追憶のマラドーナ 「神の手」と「5人抜き」ゴールの思い出
アルゼンチンーイングランド戦は、アルゼンチンが一方的に攻めながらスコアが動くことはなかった。同行のカメラマンとは「前半30分過ぎに撤収してタクシーでプエブラに向かう」と約束していた。後ろ髪を引かれる思いでスタジアムを後にし、タクシーに乗り込んだ。プエブラまでは片道約2時間のドライブだ。
カーラジオでは、試合の実況を早口で伝えてくれりれるが、スペイン語なので詳細は不明である。
タクシーの心地良い揺れが睡魔を招き、ウトウトしていると突然、アナウンサーが「マ~ラァドォ~ナァ~!」と名前を絶叫しながら連呼するではないか! 一緒になってドライバーも興奮している。
これはただ事ではない。
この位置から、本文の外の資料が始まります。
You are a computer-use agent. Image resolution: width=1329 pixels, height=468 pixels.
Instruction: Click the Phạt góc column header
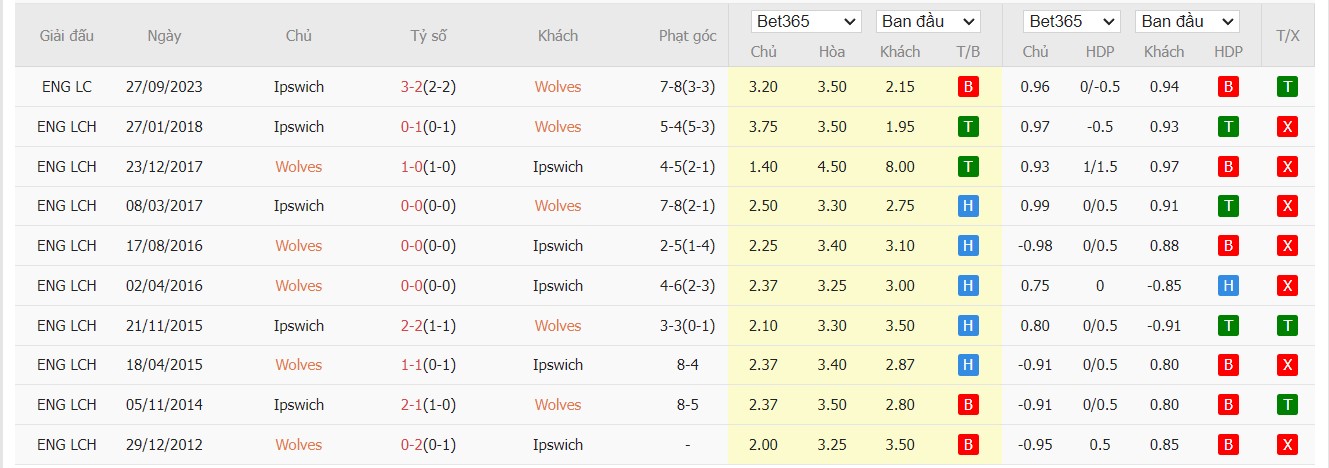[x=688, y=36]
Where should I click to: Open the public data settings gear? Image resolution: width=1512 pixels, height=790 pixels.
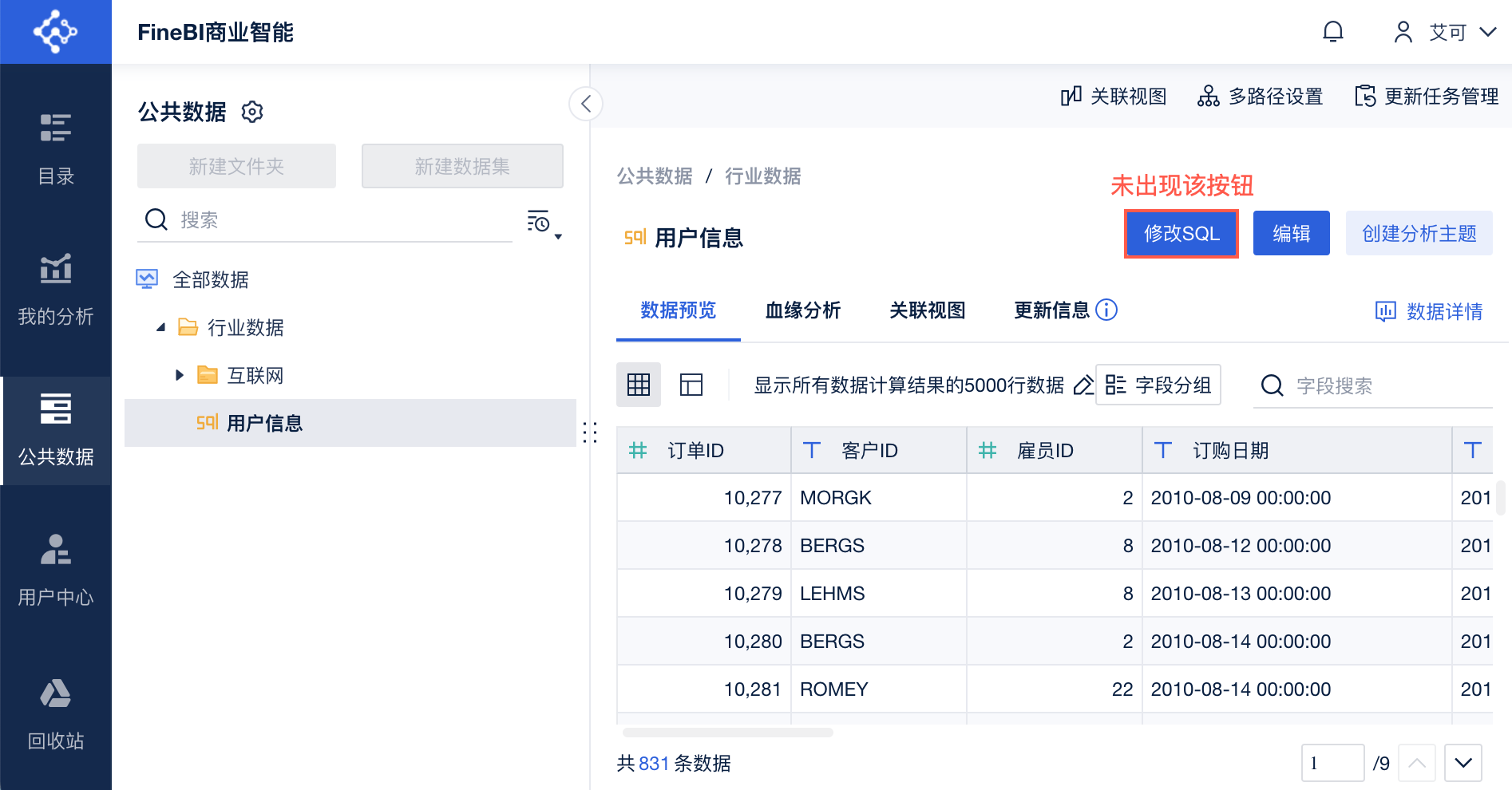252,112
マラドーナが何かしでかしたに違いない。
確認できず、ヤキモキしながらタクシーに揺られ、プエブラのスタジアムに付くや否や、プレスセンターに駆け込んだ。 大会スポンサーであるJVC(日本ビクター)のテレビが、マラドーナの「神の手ゴール」(後半51分)と「5人抜きゴール」(55分)を繰り返し放映している。